Contrary to the norms of our own time, perhaps the best way to travel is to be willing to get lost.

In Berlin Childhood around 1900, the philosopher Walter Benjamin posited that to really know a city, it’s necessary to get lost in it. To the letter, he wrote in one fragment:

Not to find one’s way around a city does not mean much. But to lose one’s way in a city, as one loses one’s way in a forest, requires some schooling.

Benjamin belonged to a time when there was no GPS and perhaps not even tourist maps. Still less were the contemporary obsessions with knowing everything and always being prepared: the best times to visit this or that museum, whether or not it will rain in the summer, or if there’s Uber in a given city, and so on.

Instead, Benjamin believed in vagrancy and spontaneity.

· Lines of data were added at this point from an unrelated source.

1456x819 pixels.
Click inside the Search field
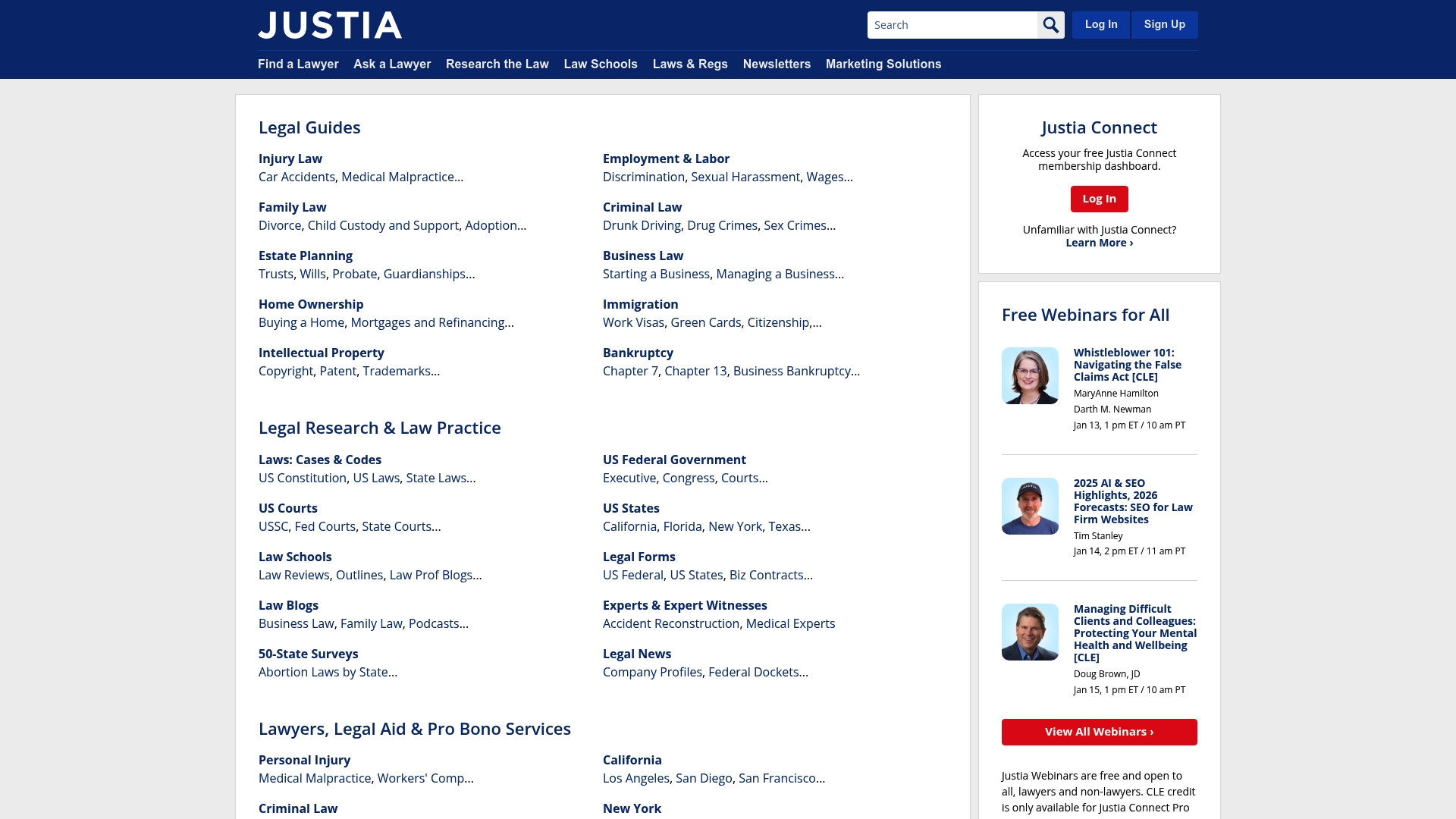tap(952, 24)
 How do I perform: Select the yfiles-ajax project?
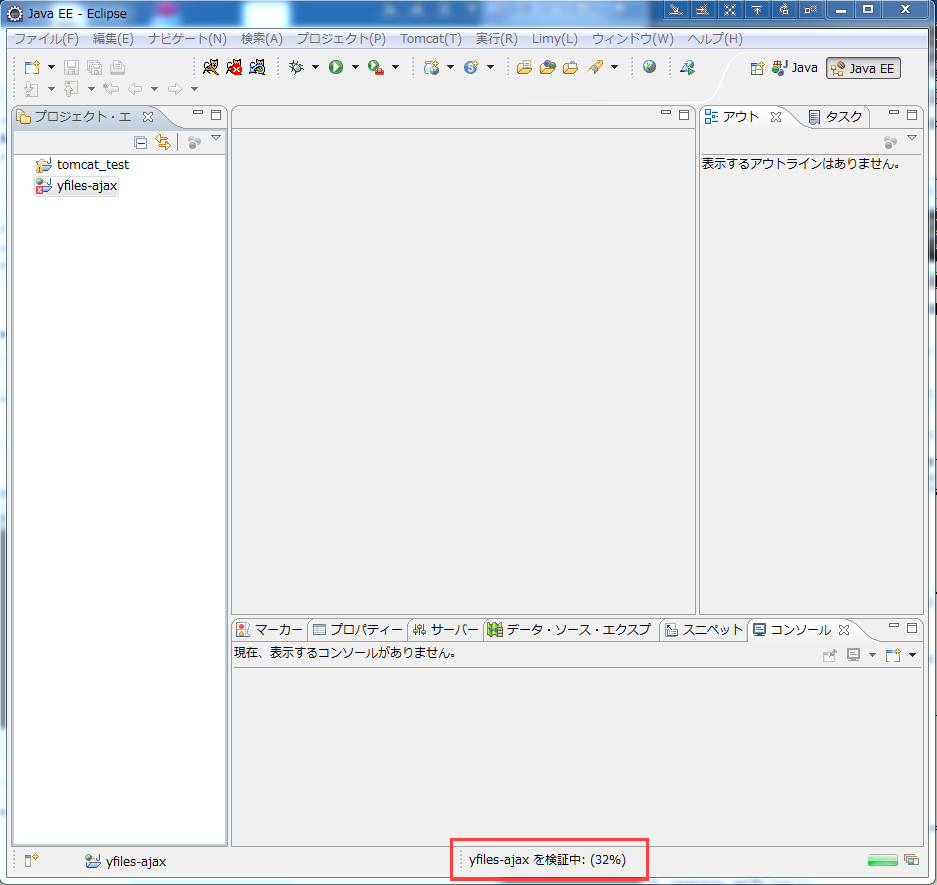87,186
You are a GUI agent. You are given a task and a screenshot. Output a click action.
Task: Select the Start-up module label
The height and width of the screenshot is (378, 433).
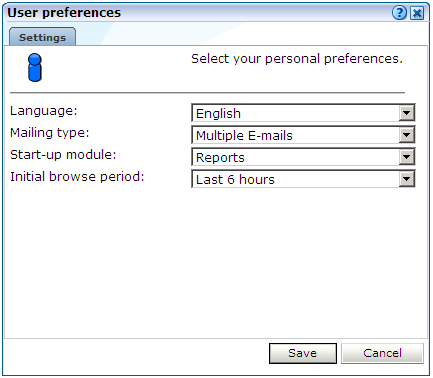click(63, 155)
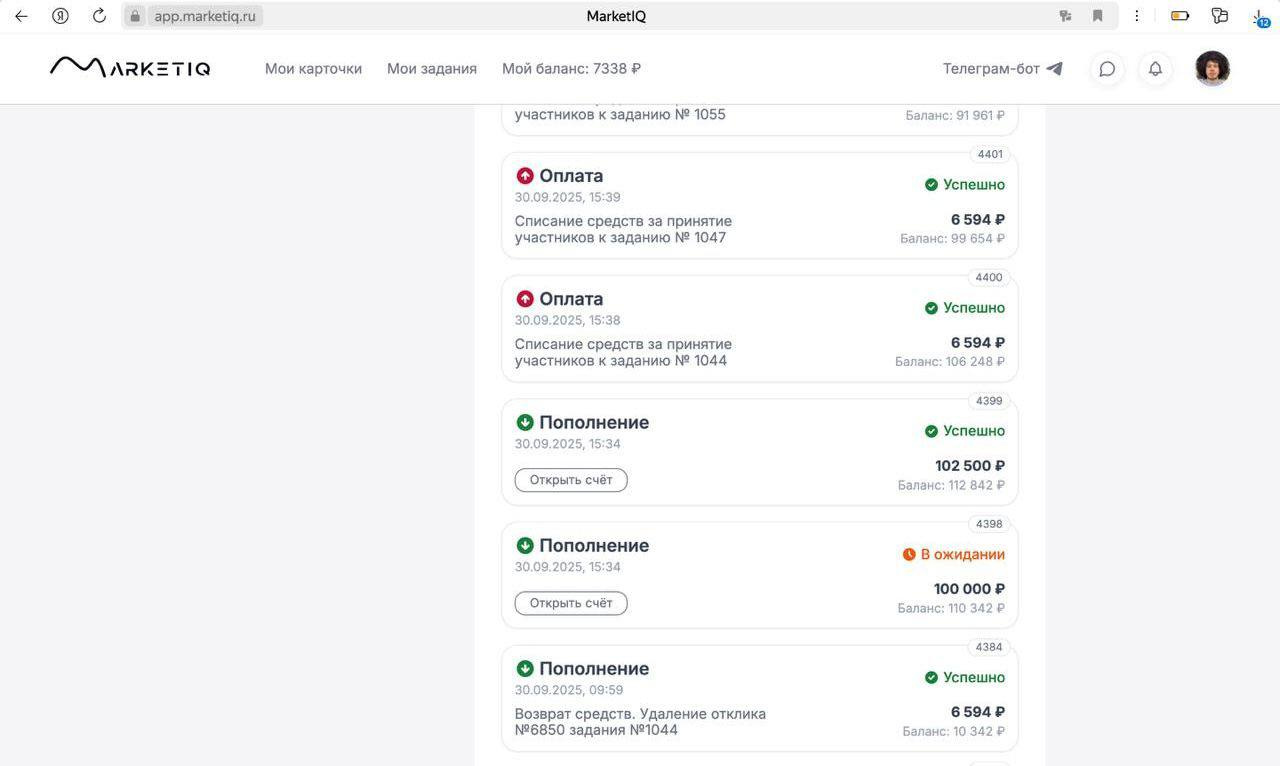This screenshot has height=766, width=1280.
Task: Click the Yandex browser home icon
Action: [60, 16]
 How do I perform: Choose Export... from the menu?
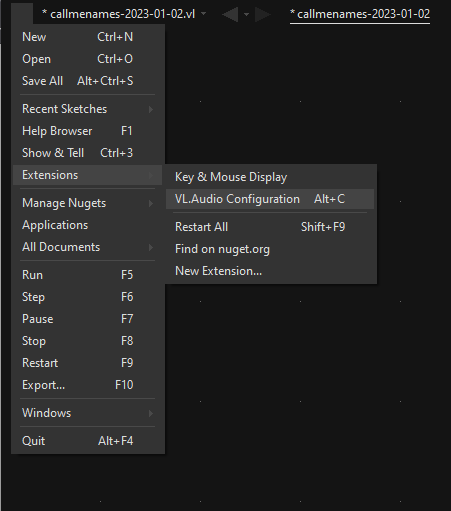click(x=88, y=385)
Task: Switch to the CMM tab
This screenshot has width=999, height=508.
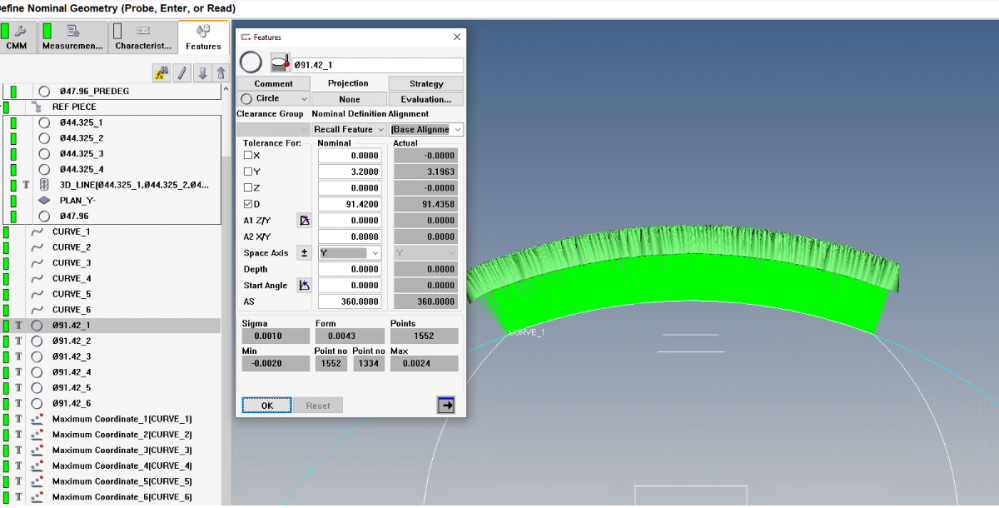Action: [17, 36]
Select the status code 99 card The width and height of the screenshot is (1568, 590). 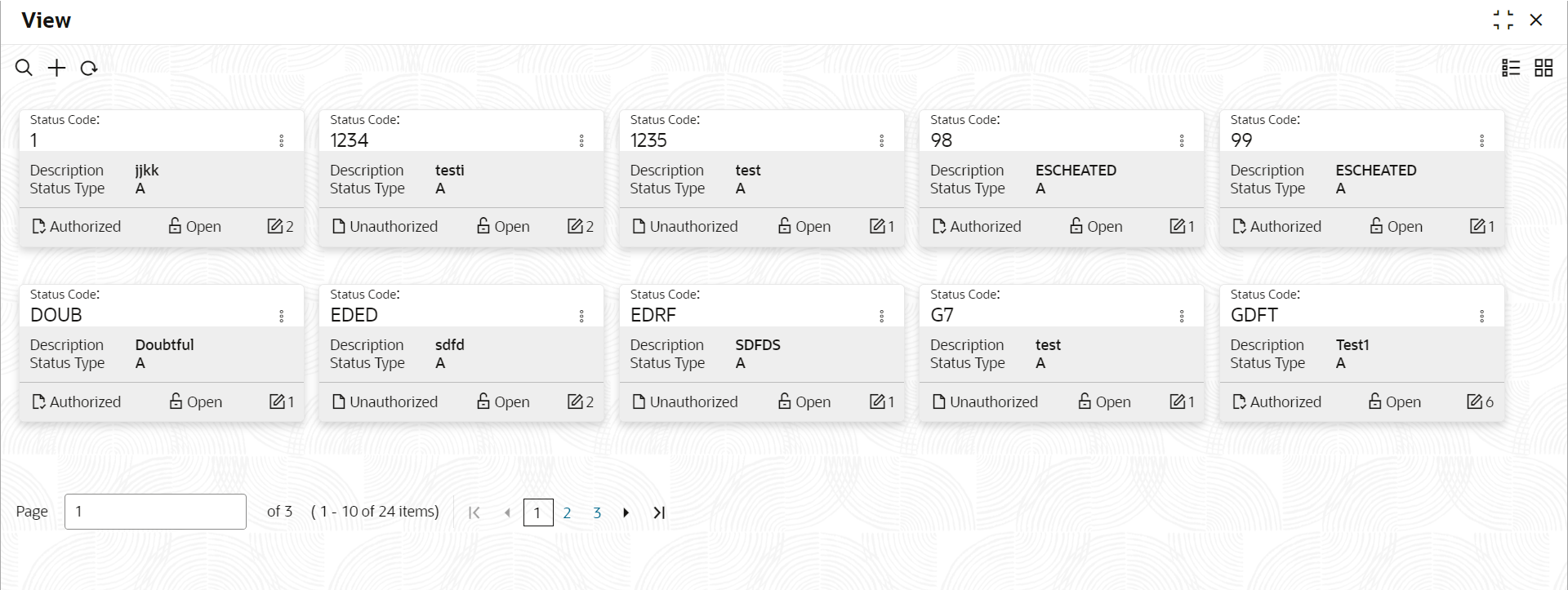click(x=1361, y=178)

He trusted in surprise (though that sounds paradoxical) and he knew that frequently, knowledge and experience arise with the unexpected.

We remember Benjamin, but we could speak of a tradition of travel offset by the arrival of tourism. The traveler was someone heroic and adventurous, a risk taker, and that’s why the contrast is so sharp with the tourists who plan carefully, who know where to go, what to see, and where to eat.

Cuban poet, Jose Lezama Lima, said in an interview that “the journey is to recognize, and to recognize oneself.” And it’s possible that in these two thoughts there is a kind of spiritual brotherhood. The trip is a spatial movement, it’s real, but it’s also symbolic. We move from one place to another but also from one emotional state to another, and from one way of thinking to another. We discover things, our horizons widen, we realize that something that we had believed was true is, perhaps, not so.

Why not travel then with a bit of that spirit? Why not exchange a bit of immediacy for the tourist’s desire to control, to get the traveler’s amazement and the unexpected?

The question is perhaps even more elemental. Are you willing to travel this way, based on the premise that you need to lose yourself in order to find yourself?